ROANOKE TIMES

                         Roanoke Times
                 Copyright (c) 1995, Landmark Communications, Inc.

DATE: TUESDAY, January 19, 1993                   TAG: 9301190264
SECTION: VIRGINIA                    PAGE: B1   EDITION: METRO 
SOURCE: DIANE SIMPSON and MIKE HUDSON STAFF WRITERS
DATELINE:                                 LENGTH: Medium


CHILDREN SAY: IT'S ABOUT FREEDOM

Regina Lee celebrated Martin Luther King's birthday by drawing a picture of two people holding hands. Lee, 9, said the drawing was about freedom.

"Freedom is when, like, you don't have to be scared," she said.

Lee was one of about 20 children from 8 to 12 who showed up Monday at Roanoke's Harrison Museum of African American Culture to learn about the legacy of King and the civil rights movement.

They drew posters, wrote poetry, pasted up collages and watched videotapes about King's life.

John Lewis, who just turned 9, drew a picture of the Montgomery bus boycott, the mid-1950s civil rights protest that helped first bring the young preacher to national prominence. He also drew a picture of King's assassination a dozen years later in Memphis, Tenn.

When he was in the second grade, Lewis said, a schoolmate called him a "nigger." Lewis went to his teacher and told her what happened. Then he quoted from King's 1963 "I Have A Dream" speech, telling his teacher he hoped for the day when "people will not be judged by the color of their skin but by the content of their character."

Also, "I told the teacher that I thought about Martin Luther King when I thought about what kind of president I would pick."

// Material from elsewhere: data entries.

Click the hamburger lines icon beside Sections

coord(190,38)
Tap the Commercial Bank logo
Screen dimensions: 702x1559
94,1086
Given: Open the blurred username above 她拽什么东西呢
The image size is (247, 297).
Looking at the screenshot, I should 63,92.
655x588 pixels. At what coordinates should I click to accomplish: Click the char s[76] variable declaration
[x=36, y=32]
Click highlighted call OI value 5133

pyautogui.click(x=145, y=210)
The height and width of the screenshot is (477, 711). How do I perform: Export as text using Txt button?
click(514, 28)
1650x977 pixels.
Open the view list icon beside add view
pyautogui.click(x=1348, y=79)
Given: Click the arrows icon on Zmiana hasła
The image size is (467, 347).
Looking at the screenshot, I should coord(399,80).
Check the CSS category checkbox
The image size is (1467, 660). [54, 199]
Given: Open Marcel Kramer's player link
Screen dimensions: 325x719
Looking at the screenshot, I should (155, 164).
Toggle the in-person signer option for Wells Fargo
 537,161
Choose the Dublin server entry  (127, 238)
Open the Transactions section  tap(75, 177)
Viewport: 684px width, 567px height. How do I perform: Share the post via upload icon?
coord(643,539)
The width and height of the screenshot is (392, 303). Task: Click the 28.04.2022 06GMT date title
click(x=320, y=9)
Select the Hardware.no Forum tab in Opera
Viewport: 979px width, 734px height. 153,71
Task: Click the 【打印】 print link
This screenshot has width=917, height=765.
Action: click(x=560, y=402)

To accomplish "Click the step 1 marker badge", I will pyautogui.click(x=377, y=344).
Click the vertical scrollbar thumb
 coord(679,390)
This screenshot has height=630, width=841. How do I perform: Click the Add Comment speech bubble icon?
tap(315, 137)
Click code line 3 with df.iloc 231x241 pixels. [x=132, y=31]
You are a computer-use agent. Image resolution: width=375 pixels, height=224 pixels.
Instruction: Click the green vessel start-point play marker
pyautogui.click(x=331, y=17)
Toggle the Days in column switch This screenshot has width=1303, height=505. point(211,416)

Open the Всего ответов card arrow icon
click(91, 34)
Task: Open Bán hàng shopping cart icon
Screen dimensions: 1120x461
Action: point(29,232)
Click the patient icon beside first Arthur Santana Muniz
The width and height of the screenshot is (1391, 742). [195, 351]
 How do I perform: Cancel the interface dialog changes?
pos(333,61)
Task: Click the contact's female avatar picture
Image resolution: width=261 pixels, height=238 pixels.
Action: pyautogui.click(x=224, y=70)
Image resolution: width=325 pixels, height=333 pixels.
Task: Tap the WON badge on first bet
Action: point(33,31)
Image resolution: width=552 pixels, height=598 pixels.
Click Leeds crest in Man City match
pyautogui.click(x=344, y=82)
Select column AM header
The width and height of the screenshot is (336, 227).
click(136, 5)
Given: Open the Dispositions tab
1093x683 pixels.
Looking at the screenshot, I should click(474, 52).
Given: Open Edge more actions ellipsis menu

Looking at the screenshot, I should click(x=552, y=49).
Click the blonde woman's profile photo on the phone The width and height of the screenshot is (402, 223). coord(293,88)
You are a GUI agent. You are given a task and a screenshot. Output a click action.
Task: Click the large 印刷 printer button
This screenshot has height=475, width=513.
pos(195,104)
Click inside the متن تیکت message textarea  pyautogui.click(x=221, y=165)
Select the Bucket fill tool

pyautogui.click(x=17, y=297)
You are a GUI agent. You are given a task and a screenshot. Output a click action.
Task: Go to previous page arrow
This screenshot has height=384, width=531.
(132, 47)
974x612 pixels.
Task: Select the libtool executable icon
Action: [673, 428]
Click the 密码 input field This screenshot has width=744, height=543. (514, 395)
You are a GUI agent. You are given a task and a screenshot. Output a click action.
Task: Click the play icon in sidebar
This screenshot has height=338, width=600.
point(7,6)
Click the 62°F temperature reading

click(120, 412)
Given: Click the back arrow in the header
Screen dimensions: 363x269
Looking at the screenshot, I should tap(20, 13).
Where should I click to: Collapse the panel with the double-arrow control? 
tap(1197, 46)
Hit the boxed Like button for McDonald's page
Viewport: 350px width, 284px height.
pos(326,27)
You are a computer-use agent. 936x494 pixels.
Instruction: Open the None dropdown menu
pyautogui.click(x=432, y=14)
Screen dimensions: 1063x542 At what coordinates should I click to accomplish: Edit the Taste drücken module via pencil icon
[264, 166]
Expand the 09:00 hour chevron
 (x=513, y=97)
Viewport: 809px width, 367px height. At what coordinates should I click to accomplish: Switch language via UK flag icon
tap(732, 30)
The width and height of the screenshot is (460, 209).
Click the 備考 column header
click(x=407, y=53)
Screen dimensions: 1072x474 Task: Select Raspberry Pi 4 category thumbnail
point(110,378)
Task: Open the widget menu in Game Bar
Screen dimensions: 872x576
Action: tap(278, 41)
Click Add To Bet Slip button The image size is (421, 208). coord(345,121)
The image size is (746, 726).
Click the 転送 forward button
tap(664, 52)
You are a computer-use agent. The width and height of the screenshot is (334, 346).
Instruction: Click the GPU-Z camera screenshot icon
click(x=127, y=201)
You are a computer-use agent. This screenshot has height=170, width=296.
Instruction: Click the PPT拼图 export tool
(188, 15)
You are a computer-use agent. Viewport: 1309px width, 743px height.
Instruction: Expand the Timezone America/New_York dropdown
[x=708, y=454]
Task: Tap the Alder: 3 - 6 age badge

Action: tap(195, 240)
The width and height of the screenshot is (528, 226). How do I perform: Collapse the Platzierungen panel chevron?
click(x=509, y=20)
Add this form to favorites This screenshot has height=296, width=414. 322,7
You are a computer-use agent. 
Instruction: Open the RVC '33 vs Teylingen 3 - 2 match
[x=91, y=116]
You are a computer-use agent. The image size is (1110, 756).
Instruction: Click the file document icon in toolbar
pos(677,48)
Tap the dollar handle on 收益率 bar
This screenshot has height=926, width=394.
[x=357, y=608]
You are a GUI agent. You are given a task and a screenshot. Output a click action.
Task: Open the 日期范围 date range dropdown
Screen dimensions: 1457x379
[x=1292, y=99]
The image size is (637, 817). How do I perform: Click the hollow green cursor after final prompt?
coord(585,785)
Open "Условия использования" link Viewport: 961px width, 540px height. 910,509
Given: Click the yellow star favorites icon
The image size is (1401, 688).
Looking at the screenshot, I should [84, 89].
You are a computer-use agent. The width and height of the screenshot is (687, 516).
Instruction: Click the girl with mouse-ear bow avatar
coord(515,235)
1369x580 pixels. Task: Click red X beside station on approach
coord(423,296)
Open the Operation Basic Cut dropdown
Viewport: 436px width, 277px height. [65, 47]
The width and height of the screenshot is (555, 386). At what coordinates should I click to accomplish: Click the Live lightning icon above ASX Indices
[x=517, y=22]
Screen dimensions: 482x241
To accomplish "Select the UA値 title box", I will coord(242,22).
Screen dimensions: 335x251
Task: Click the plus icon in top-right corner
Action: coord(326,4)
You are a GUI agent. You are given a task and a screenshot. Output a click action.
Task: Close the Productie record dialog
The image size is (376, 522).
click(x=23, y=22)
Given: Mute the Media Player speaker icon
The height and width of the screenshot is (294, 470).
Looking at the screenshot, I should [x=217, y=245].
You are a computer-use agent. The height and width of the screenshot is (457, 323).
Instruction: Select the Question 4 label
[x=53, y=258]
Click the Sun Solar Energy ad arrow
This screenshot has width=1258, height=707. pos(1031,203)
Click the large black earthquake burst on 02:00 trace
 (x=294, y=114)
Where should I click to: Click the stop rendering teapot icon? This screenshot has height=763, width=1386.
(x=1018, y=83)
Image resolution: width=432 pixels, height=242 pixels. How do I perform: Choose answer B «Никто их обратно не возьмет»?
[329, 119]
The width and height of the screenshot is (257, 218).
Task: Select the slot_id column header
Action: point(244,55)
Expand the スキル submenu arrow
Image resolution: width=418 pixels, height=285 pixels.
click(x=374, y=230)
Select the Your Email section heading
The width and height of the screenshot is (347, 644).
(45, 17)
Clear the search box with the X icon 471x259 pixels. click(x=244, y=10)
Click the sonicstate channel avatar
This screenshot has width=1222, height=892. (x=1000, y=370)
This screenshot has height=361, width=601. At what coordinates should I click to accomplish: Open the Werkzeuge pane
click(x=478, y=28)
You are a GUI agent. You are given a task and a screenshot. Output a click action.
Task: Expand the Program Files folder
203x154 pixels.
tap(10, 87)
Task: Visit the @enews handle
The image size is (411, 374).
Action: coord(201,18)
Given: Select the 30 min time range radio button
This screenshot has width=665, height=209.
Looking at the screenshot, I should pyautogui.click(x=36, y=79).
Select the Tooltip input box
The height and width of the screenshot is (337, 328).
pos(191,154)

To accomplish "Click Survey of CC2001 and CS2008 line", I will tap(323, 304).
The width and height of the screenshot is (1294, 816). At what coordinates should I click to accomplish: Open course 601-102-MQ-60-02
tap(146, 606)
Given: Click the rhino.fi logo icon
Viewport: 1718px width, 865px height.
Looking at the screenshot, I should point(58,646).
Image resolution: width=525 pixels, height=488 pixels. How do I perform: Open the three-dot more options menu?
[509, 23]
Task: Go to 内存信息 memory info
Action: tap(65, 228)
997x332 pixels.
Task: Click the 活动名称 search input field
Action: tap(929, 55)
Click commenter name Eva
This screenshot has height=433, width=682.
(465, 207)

Other children at Monday's event all agreed that King was a great man, but they were generally a bit more vague about what he meant to them.

But that was the point: to learn more about King and the battle for equal rights.

Melody Stovall, the museum's executive director, helped some children at one table do a crossword puzzle. One clue for a five-letter word: "A person who holds blindly and narrowly to a certain creed." Answer: bigot.

At the poetry-writing table, Nikki Glaspie, 9, recounted how her grandfather, the Rev. E.H. Glaspie of Salem, once met King.

King came to Richmond's Virginia Union University to speak and needed a place to stay. Because accommodations for blacks were scarce in the segregated South, Glaspie, then a divinity student, gave up his bed to King.

Latarsha Wright, 10, wrote this about King: "One day there was this man named Martin Luther King and he was a man for justice and for black people's rights." Looking up from her work, she added, "He was for all colors of people to live together in peace, for nobody to go hungry, like in Ethopia, and all kinds of things like that."